Word for word, return every record.

Segment Start: DATA SUPPLIED

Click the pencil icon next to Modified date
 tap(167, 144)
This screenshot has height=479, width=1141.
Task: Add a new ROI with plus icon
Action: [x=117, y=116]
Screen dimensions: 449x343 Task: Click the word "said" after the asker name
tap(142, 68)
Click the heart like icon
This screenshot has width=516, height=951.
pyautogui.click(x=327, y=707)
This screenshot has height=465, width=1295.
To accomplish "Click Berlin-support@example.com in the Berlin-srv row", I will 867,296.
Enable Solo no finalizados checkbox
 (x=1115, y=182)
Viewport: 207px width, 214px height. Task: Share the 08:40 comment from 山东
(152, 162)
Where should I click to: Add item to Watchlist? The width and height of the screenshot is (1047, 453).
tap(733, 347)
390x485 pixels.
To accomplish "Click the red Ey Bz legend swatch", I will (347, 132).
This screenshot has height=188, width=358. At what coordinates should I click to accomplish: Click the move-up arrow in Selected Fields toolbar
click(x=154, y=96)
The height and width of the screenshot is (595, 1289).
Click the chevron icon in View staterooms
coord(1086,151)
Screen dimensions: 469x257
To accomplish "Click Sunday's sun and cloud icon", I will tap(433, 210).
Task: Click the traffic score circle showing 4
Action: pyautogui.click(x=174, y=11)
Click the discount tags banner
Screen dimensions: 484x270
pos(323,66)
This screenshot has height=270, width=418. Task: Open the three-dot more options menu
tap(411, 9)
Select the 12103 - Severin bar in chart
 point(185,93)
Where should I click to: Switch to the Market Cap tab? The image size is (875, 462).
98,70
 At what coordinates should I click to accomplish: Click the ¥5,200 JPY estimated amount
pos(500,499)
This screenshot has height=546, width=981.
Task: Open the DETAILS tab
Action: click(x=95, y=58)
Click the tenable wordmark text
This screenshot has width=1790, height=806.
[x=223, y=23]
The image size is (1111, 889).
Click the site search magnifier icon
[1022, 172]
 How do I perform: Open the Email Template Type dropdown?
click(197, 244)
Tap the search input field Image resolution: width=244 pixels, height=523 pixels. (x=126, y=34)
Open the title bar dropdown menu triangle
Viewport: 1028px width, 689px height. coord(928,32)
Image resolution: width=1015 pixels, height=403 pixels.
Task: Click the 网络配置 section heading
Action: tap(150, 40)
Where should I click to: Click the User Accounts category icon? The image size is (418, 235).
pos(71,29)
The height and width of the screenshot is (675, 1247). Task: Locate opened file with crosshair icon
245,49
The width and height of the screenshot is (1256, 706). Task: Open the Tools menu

Segment End: DATA SUPPLIED

**WRITTEN ANSWER**:
Click the pencil icon next to Modified date
 tap(167, 144)
This screenshot has height=479, width=1141.
Task: Add a new ROI with plus icon
Action: [x=117, y=116]
Screen dimensions: 449x343 Task: Click the word "said" after the asker name
tap(142, 68)
Click the heart like icon
This screenshot has width=516, height=951.
pyautogui.click(x=327, y=707)
This screenshot has height=465, width=1295.
To accomplish "Click Berlin-support@example.com in the Berlin-srv row", I will 867,296.
Enable Solo no finalizados checkbox
 (x=1115, y=182)
Viewport: 207px width, 214px height. Task: Share the 08:40 comment from 山东
(152, 162)
Where should I click to: Add item to Watchlist? The width and height of the screenshot is (1047, 453).
tap(733, 347)
390x485 pixels.
To accomplish "Click the red Ey Bz legend swatch", I will (347, 132).
This screenshot has height=188, width=358. At what coordinates should I click to accomplish: Click the move-up arrow in Selected Fields toolbar
click(x=154, y=96)
The height and width of the screenshot is (595, 1289).
Click the chevron icon in View staterooms
coord(1086,151)
Screen dimensions: 469x257
To accomplish "Click Sunday's sun and cloud icon", I will tap(433, 210).
Task: Click the traffic score circle showing 4
Action: pyautogui.click(x=174, y=11)
Click the discount tags banner
Screen dimensions: 484x270
pos(323,66)
This screenshot has height=270, width=418. Task: Open the three-dot more options menu
tap(411, 9)
Select the 12103 - Severin bar in chart
 point(185,93)
Where should I click to: Switch to the Market Cap tab? The image size is (875, 462).
98,70
 At what coordinates should I click to accomplish: Click the ¥5,200 JPY estimated amount
pos(500,499)
This screenshot has height=546, width=981.
Task: Open the DETAILS tab
Action: click(x=95, y=58)
Click the tenable wordmark text
This screenshot has width=1790, height=806.
[x=223, y=23]
The image size is (1111, 889).
Click the site search magnifier icon
[1022, 172]
 How do I perform: Open the Email Template Type dropdown?
click(197, 244)
Tap the search input field Image resolution: width=244 pixels, height=523 pixels. (x=126, y=34)
Open the title bar dropdown menu triangle
Viewport: 1028px width, 689px height. coord(928,32)
Image resolution: width=1015 pixels, height=403 pixels.
Task: Click the 网络配置 section heading
Action: tap(150, 40)
Where should I click to: Click the User Accounts category icon? The image size is (418, 235).
pos(71,29)
The height and width of the screenshot is (675, 1247). Task: Locate opened file with crosshair icon
245,49
The width and height of the screenshot is (1256, 706). Task: Open the Tools menu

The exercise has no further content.